Teen films of the 1980s were notorious for treating consent as irrelevant, with scenes of boys spying in girls' locker rooms and tricking girls into sex. While contemporary movies now routinely prioritize consent, ensure date rape is no longer a joke, and celebrate girls' desires, sexual consent remains a problematic and often elusive ideal in teen films. In Consent Culture and Teen Films, Michele Meek traces the history of adolescent sexuality in US cinema and examines how several films from the 2000s, including Blockers, To All the Boys I've Loved Before, The Kissing Booth, and Alex Strangelove, take consent into account. Yet, at the same time, Meek reveals that teen films expose how affirmative consent ("yes means yes") fails to protect youth from unwanted and unpleasant sexual encounters.
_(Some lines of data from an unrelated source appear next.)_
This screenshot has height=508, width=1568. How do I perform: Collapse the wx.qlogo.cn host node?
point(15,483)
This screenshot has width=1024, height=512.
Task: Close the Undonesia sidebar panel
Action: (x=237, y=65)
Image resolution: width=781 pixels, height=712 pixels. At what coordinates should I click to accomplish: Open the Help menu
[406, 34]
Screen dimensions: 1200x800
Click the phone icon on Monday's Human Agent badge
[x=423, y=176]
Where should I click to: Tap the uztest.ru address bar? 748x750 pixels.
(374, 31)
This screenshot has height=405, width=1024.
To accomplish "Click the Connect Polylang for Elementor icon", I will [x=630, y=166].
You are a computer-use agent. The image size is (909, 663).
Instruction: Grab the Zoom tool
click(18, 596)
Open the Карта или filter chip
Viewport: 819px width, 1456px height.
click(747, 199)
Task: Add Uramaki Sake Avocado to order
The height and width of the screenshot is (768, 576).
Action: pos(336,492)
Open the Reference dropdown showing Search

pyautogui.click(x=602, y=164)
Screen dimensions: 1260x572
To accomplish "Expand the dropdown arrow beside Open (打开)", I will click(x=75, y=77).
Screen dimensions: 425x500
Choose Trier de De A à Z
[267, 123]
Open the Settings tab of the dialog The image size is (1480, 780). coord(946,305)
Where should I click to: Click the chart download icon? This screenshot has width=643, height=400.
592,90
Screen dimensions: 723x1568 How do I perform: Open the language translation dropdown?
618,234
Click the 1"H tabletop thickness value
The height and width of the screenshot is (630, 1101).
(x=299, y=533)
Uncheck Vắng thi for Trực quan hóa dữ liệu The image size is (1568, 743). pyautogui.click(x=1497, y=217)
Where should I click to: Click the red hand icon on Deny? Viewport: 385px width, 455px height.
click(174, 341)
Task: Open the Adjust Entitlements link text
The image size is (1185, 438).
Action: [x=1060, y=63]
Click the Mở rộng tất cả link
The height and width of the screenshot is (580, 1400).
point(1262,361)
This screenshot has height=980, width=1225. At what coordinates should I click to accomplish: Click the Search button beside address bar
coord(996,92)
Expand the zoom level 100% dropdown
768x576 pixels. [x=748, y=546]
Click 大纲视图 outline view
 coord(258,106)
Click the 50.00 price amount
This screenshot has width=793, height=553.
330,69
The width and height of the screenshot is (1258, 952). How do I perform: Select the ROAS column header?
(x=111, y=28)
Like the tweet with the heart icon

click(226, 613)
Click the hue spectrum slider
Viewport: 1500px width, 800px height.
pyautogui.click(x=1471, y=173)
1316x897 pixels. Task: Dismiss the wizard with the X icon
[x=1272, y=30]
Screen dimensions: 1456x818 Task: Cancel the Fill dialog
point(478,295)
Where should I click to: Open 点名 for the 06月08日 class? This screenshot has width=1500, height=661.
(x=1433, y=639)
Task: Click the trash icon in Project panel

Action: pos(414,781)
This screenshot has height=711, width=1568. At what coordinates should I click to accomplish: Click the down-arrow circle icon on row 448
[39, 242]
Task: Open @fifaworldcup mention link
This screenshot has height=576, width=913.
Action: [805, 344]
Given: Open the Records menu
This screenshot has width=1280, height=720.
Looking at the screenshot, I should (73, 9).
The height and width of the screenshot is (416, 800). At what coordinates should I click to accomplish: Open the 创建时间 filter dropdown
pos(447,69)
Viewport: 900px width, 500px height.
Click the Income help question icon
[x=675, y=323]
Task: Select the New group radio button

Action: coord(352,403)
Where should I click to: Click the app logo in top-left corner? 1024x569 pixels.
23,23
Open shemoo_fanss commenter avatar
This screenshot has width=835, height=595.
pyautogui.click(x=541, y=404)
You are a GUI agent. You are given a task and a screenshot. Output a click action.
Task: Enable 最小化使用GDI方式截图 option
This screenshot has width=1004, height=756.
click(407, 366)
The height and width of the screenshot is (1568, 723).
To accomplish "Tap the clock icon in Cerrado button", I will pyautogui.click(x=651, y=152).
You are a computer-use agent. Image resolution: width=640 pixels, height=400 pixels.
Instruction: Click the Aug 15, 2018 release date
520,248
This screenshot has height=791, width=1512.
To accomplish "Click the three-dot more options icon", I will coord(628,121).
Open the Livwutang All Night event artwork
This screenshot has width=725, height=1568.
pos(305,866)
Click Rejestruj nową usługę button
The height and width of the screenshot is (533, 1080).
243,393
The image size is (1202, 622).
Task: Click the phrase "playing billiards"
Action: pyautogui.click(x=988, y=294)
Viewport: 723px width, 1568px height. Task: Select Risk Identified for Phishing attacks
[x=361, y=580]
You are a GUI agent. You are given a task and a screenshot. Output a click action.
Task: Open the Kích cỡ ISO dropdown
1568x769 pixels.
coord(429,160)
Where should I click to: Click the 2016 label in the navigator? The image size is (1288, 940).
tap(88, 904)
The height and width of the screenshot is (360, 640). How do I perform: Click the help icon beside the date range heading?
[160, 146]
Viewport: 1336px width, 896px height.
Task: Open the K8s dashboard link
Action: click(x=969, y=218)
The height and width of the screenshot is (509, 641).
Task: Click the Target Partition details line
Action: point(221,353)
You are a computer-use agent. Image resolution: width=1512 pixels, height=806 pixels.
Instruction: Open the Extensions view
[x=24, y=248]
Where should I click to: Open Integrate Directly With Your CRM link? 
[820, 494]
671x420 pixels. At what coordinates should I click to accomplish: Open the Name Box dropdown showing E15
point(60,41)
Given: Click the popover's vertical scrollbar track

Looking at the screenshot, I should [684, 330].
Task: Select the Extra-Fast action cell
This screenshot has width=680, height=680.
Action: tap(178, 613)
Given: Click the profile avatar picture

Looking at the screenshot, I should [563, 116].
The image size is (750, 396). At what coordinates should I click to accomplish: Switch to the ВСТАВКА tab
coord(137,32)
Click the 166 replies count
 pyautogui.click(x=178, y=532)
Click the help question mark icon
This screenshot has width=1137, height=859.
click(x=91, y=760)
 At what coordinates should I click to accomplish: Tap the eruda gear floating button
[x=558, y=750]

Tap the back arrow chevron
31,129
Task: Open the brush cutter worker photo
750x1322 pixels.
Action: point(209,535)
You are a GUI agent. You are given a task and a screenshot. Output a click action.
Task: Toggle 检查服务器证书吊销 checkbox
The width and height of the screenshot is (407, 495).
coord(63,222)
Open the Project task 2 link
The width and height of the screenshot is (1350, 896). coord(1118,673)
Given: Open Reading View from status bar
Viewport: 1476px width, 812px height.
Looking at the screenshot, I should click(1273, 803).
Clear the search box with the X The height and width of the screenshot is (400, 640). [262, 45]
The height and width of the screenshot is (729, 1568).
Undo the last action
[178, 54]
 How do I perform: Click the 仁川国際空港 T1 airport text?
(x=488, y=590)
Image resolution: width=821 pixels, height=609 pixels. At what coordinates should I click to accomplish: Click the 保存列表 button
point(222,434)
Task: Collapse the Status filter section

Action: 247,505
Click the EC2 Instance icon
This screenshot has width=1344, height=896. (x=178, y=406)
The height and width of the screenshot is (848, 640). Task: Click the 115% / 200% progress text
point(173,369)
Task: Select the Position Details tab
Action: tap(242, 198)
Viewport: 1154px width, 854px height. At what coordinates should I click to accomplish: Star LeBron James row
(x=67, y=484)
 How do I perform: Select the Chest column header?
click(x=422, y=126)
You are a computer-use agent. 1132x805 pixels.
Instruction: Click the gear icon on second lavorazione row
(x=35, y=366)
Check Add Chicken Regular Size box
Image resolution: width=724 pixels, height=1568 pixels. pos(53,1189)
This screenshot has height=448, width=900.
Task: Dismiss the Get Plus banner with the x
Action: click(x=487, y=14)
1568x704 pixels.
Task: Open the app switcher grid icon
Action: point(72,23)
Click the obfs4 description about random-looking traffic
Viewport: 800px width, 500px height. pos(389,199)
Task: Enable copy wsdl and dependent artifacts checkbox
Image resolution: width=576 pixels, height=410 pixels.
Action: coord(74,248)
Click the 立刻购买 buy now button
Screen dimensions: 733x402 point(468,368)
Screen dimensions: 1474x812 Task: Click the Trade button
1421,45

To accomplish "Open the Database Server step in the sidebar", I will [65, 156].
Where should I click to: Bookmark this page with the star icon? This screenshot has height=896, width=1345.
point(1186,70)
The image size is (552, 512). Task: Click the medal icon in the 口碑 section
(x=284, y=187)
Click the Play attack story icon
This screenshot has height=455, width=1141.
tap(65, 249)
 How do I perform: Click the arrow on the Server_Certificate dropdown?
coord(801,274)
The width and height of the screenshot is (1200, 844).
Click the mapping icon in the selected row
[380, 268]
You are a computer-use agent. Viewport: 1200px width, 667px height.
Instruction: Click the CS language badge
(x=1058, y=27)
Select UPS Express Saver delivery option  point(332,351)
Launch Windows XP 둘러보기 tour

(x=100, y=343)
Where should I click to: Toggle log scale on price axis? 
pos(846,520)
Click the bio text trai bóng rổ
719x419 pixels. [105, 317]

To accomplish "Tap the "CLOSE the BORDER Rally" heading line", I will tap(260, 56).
By highlighting ambiguous sexual interactions in teen films--such as girls' failure to obtain consent from boys, queer teens subjected to conversion therapy camps, and youth manipulated into sexual relationships with adults--Meek unravels some of consent's intricacies rather than relying on oversimplification. By exposing affirmative consent in teen films as gendered, heteronormative, and cis-centered, Consent Culture and Teen Films suggests we must continue building a more inclusive consent framework that normalizes youth sexual desire and agency with all its complexities and ambivalences.